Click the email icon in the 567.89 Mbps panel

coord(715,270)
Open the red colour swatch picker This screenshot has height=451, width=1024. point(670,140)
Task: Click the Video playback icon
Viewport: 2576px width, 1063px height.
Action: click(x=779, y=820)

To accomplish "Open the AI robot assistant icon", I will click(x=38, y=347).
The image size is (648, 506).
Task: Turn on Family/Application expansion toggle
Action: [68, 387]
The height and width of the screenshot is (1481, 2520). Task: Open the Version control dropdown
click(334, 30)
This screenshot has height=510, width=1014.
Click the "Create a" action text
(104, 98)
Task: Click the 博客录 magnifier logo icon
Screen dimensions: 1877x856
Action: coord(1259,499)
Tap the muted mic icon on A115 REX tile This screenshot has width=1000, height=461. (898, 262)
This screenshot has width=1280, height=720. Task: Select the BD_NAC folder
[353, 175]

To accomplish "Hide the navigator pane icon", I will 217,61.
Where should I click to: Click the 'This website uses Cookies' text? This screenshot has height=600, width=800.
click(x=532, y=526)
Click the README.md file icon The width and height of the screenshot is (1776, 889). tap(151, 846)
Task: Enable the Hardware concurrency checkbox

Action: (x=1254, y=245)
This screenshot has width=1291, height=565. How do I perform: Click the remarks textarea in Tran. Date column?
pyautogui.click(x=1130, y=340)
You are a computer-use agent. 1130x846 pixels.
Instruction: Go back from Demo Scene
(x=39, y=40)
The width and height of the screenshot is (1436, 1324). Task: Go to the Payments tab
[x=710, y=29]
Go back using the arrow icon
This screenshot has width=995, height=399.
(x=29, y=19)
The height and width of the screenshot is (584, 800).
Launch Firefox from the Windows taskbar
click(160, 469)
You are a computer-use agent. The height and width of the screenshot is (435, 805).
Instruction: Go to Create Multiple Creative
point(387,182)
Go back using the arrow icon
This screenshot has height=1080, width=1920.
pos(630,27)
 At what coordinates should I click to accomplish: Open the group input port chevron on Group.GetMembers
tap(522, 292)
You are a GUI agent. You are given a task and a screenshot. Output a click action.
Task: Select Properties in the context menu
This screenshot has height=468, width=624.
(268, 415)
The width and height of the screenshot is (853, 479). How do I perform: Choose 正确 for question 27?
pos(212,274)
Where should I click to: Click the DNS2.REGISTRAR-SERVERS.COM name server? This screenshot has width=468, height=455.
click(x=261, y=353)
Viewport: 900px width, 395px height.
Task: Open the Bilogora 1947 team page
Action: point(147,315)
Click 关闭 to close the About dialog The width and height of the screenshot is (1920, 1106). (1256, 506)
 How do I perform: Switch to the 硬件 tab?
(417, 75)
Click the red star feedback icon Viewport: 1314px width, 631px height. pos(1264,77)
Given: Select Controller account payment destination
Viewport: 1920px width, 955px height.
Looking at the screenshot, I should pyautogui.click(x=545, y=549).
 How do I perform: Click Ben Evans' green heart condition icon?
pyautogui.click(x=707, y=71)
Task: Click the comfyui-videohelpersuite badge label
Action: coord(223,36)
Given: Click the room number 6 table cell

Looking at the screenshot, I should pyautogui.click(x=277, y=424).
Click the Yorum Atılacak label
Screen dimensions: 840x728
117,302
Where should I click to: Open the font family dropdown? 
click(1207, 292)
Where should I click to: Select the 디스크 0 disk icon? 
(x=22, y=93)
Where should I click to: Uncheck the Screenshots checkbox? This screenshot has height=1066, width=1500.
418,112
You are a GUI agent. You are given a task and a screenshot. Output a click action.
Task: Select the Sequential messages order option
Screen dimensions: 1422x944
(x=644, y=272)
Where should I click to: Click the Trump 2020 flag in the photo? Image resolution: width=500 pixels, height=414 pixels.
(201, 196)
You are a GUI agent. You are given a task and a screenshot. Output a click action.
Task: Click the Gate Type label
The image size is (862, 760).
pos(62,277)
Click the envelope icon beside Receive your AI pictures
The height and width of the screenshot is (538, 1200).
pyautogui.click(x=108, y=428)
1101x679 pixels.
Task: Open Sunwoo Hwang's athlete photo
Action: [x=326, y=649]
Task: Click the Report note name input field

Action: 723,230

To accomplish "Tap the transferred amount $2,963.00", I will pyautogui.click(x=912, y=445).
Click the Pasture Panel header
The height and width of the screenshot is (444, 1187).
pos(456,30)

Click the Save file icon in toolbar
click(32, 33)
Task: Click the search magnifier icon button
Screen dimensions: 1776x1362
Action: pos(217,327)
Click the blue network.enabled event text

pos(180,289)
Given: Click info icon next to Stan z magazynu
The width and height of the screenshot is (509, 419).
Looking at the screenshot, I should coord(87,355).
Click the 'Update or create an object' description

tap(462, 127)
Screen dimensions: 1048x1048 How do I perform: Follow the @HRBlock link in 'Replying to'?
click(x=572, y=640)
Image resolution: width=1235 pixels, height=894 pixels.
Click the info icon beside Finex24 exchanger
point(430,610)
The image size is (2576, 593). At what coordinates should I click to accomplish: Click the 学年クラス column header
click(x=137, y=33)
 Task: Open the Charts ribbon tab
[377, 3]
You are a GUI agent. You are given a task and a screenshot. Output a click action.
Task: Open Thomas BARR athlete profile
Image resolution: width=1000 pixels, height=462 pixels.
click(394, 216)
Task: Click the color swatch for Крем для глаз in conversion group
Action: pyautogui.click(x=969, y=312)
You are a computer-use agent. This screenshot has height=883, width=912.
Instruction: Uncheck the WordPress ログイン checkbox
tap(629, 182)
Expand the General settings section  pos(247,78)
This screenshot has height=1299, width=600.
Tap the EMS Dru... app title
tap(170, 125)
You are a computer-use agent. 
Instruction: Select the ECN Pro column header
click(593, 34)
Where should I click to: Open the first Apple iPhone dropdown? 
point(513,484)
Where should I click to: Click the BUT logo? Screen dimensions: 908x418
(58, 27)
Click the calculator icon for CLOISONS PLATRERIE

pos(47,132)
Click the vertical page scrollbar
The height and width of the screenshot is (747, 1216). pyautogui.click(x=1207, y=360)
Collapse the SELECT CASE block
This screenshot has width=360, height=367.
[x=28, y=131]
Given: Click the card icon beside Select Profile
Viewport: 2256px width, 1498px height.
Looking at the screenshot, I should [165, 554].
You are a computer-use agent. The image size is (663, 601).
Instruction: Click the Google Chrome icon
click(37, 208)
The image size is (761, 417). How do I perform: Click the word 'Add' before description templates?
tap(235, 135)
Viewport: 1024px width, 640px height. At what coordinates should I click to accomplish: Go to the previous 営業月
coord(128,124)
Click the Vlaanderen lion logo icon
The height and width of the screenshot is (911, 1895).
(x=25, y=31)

★ ★ ★ ★ ★ ★ ★

§ **SET PROBLEM**
Copy out the entries from their start through the line that contains "Action: [68, 387]", keeping both ends and every line between them unchanged.

§ **ANSWER TO THE PROBLEM**
Click the email icon in the 567.89 Mbps panel

coord(715,270)
Open the red colour swatch picker This screenshot has height=451, width=1024. point(670,140)
Task: Click the Video playback icon
Viewport: 2576px width, 1063px height.
Action: click(x=779, y=820)

To accomplish "Open the AI robot assistant icon", I will click(x=38, y=347).
The image size is (648, 506).
Task: Turn on Family/Application expansion toggle
Action: [68, 387]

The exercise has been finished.